In Defense of Subjective Reality

 

Mrs. iWe lives in a much more colorful world than I do. She sees thousands of shades of every color, filled with rich chromatic consonance and dissonance – whereas I, as a normal male with normal eyeballs, am clearly impoverished by comparison. I would go so far as to say that our relative color sensitivity gives her life meaning (such as through her museum-quality quilts) that I can only understand by feeling the joy that quilting brings her.

Pick any two people, and you will find different realities. Twins raised in the same home can have wildly divergent ideas about the nature of their home or their parents’ marriage. 2+2 might equal 4 in arithmetic, but humans are rationalizing animals, and we have no problem making all of our perceptions match what we have decided is our own reality.

I think this is not a bug – it is one of life’s features. And it is one that is divinely approved! The Torah tells us what happened in Egypt and the wilderness – and then the final book, Deuteronomy, is Moshe’s summation of those events. His summation is not merely Cliff’s Notes, and his words do not, in all cases, leave the reader with an identical impression about what happened.

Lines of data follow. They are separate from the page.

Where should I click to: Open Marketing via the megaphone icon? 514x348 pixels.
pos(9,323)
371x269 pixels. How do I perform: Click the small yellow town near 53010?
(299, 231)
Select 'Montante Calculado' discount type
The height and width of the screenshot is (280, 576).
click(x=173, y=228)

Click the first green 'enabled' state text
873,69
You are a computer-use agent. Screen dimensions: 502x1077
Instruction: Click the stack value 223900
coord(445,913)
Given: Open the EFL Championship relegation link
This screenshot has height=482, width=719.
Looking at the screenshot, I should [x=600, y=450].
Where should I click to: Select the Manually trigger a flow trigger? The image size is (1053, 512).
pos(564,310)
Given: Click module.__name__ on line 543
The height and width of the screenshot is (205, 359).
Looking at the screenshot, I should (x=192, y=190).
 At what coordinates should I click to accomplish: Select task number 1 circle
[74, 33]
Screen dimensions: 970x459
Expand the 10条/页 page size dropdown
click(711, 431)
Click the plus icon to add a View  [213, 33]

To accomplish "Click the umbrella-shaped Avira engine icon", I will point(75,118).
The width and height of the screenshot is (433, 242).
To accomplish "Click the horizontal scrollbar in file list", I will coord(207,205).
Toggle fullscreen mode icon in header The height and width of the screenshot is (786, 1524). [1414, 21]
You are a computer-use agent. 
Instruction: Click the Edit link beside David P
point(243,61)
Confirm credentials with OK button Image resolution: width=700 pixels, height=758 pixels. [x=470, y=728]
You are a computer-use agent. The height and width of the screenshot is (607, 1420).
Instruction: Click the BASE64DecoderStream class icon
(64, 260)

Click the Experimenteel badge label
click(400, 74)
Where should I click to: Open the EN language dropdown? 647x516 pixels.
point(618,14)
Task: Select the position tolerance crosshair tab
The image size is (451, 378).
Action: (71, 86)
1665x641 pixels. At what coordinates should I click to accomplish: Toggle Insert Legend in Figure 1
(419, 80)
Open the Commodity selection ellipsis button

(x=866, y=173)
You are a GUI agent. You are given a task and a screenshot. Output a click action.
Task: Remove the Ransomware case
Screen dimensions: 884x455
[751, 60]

The lesson is simple enough: G-d approves of different versions of reality. The Jewish people heard things one way at Sinai – and then, years later, they heard a different version from Moshe’s perspective. Both are interesting and useful and valid (think of different aspects of the same elephant).

As you may know, I consider the idea of an Objective Reality to be part of Plato’s religious faith, since it is impervious to empirical data: it cannot be proven or disproven.

The Torah endorses, by contrast, each person’s own thoughts and perceptions and sense of what is “real.” To the extent that two or more people agree, then shared perceptions are useful. But the fact that different people have different perceptions is a celebration that each person has value, and, to at least some extent, is capable of creating, in their minds, their own reality.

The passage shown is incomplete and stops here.